---------- Extract provided

Diamond and Square

[JOSEPH SHIPMAN]

Thanks! That reminds me, it’s annoying that Diamond means something in modal logic as well. I think it was Solovay who suggested the set-theoretic interpretation of the modal quantifiers:
Possibly P = V_k |= P for some inaccessible k
Necessarily P = V_k |=P for all inaccessible k.
So one could ask if <> <> ? It seems we don’t know the answer to that, but because it is (in its original form) a statement about sets of low rank, if it’s true in any V_k with k inaccessible, it’s true in all of them, thus 
<> <> -> [] <> []
Here those 6 “symbols” each of which is represented by two ASCII characters concatenation are respectively 
Modal quantifier “possibly”
Set-theoretic principle “Diamond”

--------------------
---------- Extracted material

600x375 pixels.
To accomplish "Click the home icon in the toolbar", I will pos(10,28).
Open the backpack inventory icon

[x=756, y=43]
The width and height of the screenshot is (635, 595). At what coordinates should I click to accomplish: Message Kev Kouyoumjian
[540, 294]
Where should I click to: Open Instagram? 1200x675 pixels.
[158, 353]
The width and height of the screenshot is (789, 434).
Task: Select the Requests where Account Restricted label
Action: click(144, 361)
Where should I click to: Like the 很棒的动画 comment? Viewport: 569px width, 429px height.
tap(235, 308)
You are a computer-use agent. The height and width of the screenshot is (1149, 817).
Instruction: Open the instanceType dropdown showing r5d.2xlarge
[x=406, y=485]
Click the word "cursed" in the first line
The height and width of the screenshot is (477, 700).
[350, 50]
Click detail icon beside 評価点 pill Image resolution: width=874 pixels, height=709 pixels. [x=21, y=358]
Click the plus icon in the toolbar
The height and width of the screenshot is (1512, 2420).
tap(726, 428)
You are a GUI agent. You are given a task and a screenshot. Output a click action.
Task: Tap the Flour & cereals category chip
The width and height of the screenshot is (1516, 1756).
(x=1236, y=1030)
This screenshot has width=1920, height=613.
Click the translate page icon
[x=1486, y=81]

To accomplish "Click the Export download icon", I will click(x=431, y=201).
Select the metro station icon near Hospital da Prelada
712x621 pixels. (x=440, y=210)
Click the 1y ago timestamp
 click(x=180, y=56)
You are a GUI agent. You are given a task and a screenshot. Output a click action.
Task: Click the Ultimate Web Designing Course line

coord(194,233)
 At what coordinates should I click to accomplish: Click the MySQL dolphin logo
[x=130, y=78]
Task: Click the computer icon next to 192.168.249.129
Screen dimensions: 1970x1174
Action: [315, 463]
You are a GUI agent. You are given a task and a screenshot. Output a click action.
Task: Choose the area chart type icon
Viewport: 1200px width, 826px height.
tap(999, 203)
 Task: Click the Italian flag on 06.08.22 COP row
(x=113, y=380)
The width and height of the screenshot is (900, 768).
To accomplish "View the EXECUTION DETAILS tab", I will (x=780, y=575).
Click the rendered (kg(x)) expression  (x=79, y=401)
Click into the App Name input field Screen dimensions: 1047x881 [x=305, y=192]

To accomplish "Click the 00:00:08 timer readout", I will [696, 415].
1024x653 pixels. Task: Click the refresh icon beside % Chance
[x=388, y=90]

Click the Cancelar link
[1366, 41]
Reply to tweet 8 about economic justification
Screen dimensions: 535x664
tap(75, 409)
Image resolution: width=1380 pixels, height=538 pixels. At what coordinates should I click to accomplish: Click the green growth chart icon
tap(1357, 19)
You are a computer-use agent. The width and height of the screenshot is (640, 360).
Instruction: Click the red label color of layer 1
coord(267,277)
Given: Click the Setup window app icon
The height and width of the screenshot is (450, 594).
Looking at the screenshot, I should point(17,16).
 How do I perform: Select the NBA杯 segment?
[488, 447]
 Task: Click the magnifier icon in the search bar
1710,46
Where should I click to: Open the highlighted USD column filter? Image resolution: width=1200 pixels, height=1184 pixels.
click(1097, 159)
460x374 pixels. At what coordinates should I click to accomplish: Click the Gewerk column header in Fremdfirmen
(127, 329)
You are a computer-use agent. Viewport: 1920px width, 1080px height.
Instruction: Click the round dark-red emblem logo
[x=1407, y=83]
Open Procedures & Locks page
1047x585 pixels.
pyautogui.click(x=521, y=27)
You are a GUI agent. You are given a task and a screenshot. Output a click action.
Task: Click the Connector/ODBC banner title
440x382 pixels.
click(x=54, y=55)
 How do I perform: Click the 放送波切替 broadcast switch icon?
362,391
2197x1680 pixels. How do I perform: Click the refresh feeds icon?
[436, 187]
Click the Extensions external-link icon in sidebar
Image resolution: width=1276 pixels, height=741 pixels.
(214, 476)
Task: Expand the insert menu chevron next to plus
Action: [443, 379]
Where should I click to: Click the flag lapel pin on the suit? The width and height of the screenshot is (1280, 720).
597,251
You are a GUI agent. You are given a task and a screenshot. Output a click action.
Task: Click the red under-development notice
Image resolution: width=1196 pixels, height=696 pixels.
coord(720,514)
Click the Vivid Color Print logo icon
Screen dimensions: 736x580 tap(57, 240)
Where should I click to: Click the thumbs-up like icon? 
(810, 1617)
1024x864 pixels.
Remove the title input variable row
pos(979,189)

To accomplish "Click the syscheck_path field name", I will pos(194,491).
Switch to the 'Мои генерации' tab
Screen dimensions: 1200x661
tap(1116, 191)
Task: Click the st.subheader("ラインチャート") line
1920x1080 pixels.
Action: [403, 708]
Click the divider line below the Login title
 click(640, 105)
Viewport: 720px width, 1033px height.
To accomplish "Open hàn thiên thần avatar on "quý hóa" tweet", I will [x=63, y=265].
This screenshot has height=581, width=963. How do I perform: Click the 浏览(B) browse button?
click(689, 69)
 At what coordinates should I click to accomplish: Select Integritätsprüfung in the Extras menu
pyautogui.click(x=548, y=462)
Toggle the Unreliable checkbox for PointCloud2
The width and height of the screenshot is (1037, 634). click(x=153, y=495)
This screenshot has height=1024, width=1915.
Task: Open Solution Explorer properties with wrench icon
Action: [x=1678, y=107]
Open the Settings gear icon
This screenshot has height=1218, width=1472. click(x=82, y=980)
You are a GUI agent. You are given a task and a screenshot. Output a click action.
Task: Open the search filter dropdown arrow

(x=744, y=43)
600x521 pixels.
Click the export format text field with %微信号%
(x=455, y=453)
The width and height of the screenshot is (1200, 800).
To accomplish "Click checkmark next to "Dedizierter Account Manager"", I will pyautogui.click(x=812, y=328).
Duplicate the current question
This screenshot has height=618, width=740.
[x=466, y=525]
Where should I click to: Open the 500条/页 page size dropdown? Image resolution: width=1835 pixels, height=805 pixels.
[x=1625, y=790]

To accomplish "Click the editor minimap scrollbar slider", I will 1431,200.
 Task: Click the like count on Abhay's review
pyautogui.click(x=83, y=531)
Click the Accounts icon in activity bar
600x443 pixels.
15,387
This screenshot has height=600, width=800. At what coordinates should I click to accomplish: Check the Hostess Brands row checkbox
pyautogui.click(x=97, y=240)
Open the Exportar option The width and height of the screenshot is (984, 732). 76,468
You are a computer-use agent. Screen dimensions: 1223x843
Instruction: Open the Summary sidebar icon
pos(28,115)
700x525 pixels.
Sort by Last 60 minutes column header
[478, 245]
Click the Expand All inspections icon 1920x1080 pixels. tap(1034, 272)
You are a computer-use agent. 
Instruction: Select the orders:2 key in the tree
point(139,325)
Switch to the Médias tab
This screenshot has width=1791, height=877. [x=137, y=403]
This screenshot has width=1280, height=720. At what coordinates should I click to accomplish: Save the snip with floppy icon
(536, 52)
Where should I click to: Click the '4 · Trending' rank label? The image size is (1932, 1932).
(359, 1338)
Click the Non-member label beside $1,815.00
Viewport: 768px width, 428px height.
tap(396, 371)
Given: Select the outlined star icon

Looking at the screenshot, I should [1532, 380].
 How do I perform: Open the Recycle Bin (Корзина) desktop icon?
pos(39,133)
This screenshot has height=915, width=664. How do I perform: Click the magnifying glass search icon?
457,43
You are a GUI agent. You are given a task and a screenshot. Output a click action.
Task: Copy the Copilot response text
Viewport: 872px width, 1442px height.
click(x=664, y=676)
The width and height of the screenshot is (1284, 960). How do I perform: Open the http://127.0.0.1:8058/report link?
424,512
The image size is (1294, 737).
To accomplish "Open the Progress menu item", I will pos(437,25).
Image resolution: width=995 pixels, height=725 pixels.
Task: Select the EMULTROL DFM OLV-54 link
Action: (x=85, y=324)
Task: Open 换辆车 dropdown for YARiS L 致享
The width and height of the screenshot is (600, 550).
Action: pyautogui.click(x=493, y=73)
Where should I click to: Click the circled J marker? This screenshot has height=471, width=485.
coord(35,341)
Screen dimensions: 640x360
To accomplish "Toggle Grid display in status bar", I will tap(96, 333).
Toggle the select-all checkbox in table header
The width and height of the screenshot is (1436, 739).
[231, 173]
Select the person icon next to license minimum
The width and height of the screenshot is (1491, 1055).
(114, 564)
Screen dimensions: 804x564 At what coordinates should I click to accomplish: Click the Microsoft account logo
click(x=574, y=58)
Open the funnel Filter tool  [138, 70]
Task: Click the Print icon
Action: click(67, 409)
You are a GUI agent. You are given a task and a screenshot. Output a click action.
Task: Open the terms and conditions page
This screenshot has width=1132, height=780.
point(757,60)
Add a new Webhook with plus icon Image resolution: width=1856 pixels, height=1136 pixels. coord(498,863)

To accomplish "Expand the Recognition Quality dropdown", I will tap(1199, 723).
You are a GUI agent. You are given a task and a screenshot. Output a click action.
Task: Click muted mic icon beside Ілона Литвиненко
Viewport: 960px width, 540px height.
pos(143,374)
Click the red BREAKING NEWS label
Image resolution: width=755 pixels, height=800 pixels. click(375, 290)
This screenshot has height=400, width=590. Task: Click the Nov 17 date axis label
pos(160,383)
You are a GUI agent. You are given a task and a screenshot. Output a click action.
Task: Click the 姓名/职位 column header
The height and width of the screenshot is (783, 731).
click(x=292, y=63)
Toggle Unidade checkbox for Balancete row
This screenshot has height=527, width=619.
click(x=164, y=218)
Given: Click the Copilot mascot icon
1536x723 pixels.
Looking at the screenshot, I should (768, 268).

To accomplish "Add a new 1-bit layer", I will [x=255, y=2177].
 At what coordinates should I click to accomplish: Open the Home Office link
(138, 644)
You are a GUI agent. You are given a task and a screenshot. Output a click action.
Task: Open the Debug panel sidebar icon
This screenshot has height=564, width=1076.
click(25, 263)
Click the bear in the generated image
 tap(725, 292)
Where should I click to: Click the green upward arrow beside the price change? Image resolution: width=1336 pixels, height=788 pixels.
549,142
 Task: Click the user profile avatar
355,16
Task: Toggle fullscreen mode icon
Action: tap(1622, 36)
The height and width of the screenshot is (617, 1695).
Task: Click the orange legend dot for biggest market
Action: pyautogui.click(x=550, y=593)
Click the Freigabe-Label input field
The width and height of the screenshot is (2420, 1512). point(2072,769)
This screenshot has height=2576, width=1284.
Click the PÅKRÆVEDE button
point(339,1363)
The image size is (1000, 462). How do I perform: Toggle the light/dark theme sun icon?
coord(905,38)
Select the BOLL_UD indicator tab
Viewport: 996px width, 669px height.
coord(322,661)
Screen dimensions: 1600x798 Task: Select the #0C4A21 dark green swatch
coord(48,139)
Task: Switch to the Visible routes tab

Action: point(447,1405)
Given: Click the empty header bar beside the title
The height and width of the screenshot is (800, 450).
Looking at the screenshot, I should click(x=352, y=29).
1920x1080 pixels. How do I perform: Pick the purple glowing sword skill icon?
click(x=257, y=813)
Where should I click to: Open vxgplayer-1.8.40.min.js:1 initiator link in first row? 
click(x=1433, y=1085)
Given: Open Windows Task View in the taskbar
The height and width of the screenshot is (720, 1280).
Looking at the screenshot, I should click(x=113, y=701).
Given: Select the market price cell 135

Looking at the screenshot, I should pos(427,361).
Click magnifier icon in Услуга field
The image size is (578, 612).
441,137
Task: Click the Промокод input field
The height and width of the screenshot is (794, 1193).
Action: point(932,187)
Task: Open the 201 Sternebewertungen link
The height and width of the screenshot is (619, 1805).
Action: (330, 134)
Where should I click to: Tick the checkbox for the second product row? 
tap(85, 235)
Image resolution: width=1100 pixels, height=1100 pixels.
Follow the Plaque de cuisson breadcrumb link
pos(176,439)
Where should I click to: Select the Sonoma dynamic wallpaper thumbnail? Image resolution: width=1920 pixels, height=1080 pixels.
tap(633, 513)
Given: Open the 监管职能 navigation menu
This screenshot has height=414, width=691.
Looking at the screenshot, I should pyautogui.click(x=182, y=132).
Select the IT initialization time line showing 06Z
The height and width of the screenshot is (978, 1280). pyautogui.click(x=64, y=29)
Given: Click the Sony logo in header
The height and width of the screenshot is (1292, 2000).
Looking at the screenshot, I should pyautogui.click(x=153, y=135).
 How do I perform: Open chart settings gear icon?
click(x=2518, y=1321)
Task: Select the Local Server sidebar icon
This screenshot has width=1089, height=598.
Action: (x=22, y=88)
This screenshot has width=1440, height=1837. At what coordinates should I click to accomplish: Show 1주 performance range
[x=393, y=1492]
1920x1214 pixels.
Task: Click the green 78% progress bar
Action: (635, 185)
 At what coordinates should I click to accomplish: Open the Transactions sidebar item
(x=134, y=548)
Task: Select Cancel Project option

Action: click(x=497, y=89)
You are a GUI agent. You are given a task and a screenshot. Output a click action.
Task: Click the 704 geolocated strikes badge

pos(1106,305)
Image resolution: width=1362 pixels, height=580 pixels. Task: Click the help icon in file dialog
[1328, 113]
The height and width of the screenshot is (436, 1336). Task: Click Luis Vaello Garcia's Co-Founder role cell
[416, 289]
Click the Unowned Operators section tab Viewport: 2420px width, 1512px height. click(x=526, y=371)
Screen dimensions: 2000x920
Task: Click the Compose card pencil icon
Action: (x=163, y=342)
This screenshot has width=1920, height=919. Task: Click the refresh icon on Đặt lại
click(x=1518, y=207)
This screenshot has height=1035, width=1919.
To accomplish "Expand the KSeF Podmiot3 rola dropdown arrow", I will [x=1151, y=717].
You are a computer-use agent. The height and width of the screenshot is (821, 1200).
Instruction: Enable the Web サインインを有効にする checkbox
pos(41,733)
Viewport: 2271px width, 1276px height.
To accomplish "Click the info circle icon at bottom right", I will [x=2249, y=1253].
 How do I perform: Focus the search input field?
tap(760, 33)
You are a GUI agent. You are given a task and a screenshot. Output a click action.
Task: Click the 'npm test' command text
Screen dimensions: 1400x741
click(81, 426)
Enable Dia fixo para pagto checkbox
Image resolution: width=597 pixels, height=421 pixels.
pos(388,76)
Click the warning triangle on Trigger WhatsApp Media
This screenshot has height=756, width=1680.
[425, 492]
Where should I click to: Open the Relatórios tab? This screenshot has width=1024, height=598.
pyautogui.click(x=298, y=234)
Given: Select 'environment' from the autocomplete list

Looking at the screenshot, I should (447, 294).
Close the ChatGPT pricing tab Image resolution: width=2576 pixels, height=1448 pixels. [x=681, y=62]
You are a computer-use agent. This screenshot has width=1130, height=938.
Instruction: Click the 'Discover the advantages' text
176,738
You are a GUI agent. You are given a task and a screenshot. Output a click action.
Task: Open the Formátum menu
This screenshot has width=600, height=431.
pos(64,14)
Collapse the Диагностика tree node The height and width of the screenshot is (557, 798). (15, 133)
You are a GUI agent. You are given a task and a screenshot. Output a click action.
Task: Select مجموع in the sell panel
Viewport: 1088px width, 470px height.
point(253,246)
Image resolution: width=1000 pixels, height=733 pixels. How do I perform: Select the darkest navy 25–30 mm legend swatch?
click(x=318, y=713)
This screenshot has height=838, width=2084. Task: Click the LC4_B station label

--------------------

Tasks and exercises =
a – In the post on Diamond and modal logic, why does the writer conclude that the statement is true in all V_k with k inaccessible if it is true in any one of them? Answer in one to three sentences.
b – According to the post on Diamond and modal logic, who suggested the set-theoretic interpretation of the modal quantifiers?
c – Carry on the post on Diamond and modal logic from the point where it stops.

The results =
a – The statement, in its original form, is about sets of low rank. So if it holds in any V_k with k inaccessible, it holds in all of them.

b – The writer thinks it was Solovay.

c –
Implication symbol
Modal quantifier “necessarily”
Set-theoretical principle “Diamond”
End-of-proof box symbol!

There is also a combinatorial “square” principle, which ordinarily is used with a cardinal subscript, but Jensen and Solovay showed that the existence of a regular uncountable cardinal not satisfying it is equiconsistent with the existence of a Mahlo cardinal. So if there are provably no Mahlos, [] [] []

;)
— JS

Weak Diamond is a good example. It’s actually equivalent to c<2^{aleph_1}, as shown by Devlin-Shelah.


> On 10.04.2021, at 03:56, JOSEPH SHIPMAN <joeshipman at aol.com> wrote:
> 
> Both Martin’s axiom (MA) and the axiom of a real-valued measurable cardinal (RVM) imply that if CH is false, 2^(aleph_1)=c (and RVM also implies that CH is false).
> 
> Are there any well-known extensions to ZFC which nontrivially imply that if CH is false, 2^(aleph_1)>c? 
> 
> Axioms like GCH, or the Powerset Size Axiom (a<b implies 2^a<2^b) don’t count since the implication is trivial.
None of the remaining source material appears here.